Padre Pizzaballa: preghiera e solidarietà per i cristiani di Terra Santa
E’ stato accolto con gratitudine dai Cristiani di Terra Santa l’appello che ieri il
cardinale Leonardo Sandri, prefetto della Congregazione per le Chiese Orientali, ha
lanciato a tutta la Chiesa a sostegno della Terra Santa. A causa della situazione
di perdurante conflitto tra israeliani e palestinesi, i cristiani stanno abbandonando
i luoghi della vita terrena di Gesù. Proprio per questo – scrive il porporato – in
loro aiuto è necessaria “la preghiera, la partecipazione vigilante e la concretezza
della generosità”. Sulla realtà dei cristiani che vivono nella regione, Giancarlo
La Vella ha intervistato il padre francescano Pierbattista Pizzaballa,
Custode di Terra Santa:
R. – I cristiani
sono indispensabili per la Terra Santa, perché esprimono anche il carattere cristiano
di questa terra, perché sono i custodi gelosi delle nostre radici, di tutta la Chiesa
che è nata qui; e poi sono anche un elemento pacifico, non una minaccia, per tutte
le popolazioni locali. Quindi, sono una risorsa che deve essere custodita da tutta
la Chiesa con cura e attenzione. D. – Si può fare qualcosa affinché
si interrompa questo esodo? R. – Sì, ci sono molte cose da fare.

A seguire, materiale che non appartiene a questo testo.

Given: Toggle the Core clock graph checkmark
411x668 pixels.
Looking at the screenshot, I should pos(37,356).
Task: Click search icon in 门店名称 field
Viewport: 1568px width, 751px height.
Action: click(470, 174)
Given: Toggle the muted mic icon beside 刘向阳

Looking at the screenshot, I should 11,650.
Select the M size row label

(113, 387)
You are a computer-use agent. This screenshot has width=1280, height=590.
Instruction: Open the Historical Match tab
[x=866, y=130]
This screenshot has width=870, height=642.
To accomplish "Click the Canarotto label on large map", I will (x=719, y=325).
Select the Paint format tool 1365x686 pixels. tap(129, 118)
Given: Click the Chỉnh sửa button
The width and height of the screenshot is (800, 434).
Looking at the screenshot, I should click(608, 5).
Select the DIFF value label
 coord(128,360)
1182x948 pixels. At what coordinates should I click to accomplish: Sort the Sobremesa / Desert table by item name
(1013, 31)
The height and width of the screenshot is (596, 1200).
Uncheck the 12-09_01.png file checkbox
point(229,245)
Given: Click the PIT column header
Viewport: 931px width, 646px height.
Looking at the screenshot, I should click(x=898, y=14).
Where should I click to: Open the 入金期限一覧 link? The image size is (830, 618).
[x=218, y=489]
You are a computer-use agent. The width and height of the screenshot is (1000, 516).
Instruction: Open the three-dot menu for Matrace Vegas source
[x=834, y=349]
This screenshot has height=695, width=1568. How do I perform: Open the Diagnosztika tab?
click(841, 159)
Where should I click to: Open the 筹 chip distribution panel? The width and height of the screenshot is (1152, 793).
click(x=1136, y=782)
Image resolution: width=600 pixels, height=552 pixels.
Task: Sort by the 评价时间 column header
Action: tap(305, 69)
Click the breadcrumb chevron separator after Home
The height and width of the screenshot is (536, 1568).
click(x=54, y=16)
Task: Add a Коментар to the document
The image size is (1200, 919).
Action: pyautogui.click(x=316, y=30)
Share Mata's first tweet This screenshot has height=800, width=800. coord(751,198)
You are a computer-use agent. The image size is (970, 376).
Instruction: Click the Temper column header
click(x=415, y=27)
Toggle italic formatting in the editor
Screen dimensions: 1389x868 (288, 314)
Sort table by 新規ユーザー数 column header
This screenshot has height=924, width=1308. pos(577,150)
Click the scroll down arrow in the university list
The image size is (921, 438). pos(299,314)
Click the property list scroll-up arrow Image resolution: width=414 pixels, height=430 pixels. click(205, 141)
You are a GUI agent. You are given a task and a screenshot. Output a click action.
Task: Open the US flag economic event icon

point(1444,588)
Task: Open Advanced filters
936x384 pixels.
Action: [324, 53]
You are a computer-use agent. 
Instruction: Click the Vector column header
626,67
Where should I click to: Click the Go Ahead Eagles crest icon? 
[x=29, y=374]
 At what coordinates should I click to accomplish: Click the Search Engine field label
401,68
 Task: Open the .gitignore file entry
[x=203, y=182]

Innanzitutto, una preghiera solidale, una preghiera che deve diventare appunto solidarietà,
come è sempre stato fatto lungo tutta la storia della Chiesa. Solidarietà significa
diverse cose, innanzitutto venire in pellegrinaggio in Terra Santa, che è una forma
di sostegno concreta e pratica per i cristiani che vivono qui e che lavorano qui,
e poi sostenere anche le opere e le attività della Chiesa, che sono opere di sostegno
alla presenza cristiana in Terra Santa. D. – Quali sensazioni
a trovarsi nei luoghi di Cristo, in una situazione così difficile invece come quella
di oggi? R. – La situazione è difficile: israeliani e palestinesi
non si parlano; cristiani, ebrei e musulmani si guardano non sempre in maniera serena.
Quindi, è una realtà sicuramente molto difficile e dolorosa. Come molti altri hanno
già detto, per noi cristiani stare in Terra Santa significa imparare a stare sulla
Croce come Cristo qui a Gerusalemme e dalla Croce però significa anche imparare soprattutto
a dare una testimonianza di perdono e di amore per tutti. D.
– Come si stanno vivendo questi timidi progressi nel dialogo tra israeliani e palestinesi? R.
– I progressi sono ancora molto fragili e incerti. Dobbiamo innanzitutto pregare,
ma anche insistere in tutte le sedi e in tutti i modi opportuni, perché questi accenni
di dialogo si rafforzino e diventino un rapporto serio e sereno come finora non è
stato, almeno in quest’ultimo periodo.